AMP’s chief economist Shane Oliver similarly argued that large rates of public spending was sending the nation on a “path” that would cause higher interest rates.
“In ideal worlds, the level of public spending should be curtailed somewhat to make room for private spending. But in the absence of that, pressure falls back on the RBA,” Mr Oliver told SkyNews.com.au.
“The RBA hikes interest rates and then it’s the private sector which has to make way for the public sector.
“That seems to be the path we’re going down at present. You end up with higher interest rates, and that slows private spending, consumer spending on these numbers and potentially business investment.”
Public spending has fallen over the past year while private sector demand grew – a point Treasurer Jim Chalmers lauded when the cash rate was lifted.
Mr Oliver argued the public spending was already at too high of a level and needed to come down.
“Public spending didn’t grow as much over the 12 months to September quarter. It was private sector spending which picked up, which is the government’s argument,” he said.
“They said it was mostly private spending, but my view is that you’ve got to look at the level (of public spending) as well.

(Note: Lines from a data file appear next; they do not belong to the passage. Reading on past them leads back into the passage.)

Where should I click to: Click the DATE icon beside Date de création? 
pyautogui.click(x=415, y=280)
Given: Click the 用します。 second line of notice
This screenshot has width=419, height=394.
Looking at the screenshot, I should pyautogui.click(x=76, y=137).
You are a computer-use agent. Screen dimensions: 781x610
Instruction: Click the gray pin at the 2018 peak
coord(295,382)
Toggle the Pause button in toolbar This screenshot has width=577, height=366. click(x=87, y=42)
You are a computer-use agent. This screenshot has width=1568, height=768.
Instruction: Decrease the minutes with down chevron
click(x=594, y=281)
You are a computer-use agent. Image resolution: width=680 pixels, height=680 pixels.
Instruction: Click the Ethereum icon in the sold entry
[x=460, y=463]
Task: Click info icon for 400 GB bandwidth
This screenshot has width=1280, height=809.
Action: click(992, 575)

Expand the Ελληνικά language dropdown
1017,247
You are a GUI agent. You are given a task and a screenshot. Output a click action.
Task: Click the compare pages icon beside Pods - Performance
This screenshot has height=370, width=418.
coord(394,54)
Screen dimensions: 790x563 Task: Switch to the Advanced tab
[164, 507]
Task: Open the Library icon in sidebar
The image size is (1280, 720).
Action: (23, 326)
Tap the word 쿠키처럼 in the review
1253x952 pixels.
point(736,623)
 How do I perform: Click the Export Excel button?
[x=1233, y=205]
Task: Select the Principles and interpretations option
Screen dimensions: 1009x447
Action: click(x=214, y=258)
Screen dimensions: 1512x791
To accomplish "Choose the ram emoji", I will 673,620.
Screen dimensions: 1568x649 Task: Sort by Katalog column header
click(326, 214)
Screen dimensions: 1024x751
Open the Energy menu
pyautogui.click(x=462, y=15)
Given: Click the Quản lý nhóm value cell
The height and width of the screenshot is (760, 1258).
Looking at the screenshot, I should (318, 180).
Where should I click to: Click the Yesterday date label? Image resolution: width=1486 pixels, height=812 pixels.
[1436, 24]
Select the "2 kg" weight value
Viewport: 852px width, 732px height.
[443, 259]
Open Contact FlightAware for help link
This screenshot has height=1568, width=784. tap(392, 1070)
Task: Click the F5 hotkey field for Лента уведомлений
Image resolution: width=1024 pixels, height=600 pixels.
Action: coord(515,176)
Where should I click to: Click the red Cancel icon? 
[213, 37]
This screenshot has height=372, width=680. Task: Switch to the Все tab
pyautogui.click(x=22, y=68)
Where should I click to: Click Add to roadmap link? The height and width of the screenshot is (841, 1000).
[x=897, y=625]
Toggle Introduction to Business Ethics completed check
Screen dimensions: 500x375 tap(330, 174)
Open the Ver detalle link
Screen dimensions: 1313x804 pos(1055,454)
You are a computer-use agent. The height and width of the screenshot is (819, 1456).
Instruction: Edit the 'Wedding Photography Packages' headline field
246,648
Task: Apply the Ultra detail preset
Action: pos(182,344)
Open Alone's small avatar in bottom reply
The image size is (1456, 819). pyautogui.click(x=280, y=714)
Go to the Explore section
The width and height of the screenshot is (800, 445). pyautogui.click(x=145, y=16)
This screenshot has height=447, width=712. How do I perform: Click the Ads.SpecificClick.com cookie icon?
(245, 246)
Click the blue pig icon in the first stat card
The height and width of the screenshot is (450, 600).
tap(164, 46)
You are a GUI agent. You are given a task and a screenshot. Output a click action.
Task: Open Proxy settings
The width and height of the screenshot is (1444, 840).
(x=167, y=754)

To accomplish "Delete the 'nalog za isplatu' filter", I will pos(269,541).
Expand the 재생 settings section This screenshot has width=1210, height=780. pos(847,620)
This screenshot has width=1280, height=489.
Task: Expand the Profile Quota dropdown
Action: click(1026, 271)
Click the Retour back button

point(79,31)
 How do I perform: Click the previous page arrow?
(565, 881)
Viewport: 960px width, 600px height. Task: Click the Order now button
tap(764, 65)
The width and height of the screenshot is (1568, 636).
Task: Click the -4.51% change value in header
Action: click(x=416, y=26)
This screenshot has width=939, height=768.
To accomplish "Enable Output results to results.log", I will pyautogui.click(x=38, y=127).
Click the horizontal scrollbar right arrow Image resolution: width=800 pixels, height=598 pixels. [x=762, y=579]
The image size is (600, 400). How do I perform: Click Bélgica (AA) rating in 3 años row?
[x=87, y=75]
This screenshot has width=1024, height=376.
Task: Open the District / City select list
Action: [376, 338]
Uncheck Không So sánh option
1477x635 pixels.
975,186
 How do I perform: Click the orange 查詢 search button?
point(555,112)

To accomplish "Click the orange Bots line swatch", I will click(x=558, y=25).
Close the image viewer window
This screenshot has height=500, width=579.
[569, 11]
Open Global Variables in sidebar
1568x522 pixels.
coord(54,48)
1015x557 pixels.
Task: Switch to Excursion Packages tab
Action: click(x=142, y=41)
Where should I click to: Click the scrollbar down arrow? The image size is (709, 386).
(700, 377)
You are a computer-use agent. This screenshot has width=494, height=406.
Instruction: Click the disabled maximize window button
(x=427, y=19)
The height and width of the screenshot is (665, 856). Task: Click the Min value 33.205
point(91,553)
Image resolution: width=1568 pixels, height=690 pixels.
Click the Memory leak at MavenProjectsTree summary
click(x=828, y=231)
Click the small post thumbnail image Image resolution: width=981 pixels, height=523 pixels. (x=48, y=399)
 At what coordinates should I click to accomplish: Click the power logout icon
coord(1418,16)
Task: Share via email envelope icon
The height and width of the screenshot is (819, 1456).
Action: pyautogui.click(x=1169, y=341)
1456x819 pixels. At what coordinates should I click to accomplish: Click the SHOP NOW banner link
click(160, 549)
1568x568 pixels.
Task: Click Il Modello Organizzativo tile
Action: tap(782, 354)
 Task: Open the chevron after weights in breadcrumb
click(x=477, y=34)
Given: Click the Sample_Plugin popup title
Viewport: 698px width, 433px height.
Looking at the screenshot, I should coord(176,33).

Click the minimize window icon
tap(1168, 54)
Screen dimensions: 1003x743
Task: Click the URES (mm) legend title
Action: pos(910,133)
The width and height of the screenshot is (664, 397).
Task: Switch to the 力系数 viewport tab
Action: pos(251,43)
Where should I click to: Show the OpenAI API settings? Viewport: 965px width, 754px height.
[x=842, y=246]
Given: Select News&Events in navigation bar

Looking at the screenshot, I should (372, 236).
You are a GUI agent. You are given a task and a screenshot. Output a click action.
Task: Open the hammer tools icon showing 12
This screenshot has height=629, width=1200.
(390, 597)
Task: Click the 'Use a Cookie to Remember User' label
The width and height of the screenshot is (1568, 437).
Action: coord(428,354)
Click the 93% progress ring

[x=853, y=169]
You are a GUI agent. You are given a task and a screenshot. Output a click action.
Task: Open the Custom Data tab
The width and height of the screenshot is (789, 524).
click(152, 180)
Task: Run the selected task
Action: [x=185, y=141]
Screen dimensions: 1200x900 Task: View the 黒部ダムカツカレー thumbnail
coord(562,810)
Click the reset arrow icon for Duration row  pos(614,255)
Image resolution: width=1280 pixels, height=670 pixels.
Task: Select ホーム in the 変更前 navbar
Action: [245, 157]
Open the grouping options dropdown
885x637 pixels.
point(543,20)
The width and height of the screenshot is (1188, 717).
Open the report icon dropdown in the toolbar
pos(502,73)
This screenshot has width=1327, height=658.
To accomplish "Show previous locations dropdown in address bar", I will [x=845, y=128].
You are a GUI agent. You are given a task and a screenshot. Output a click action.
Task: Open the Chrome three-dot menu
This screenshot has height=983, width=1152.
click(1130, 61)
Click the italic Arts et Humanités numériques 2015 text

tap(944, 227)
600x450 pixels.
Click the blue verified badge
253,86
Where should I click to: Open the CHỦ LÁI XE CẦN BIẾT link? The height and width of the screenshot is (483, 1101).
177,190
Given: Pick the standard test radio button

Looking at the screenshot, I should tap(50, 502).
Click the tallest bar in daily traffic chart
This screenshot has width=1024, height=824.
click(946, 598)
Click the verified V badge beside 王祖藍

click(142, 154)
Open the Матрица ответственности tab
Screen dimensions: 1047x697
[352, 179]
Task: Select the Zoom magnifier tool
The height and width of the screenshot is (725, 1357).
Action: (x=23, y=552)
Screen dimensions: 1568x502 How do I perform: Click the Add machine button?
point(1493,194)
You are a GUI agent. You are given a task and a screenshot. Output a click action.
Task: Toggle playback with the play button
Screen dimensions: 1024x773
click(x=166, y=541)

“Private spending (was) recovering from a … lengthy weak period associated with the (2022 and 2023) rate hikes and other developments banging up against high levels of public spending.
“That in total led to a higher level of aggregate demand in the economy, both public and private.”
In October and November, household spending grew as shoppers flocked to Black Friday and Cyber Monday sales.
Major concerts like Oasis and AC/DC are also believed to have influenced the spending surge.
The largest falls in December included clothing and footwear (down 2.4 per cent), furnishings and household equipment (down 1.7 per cent) and health (down 1.3 per cent).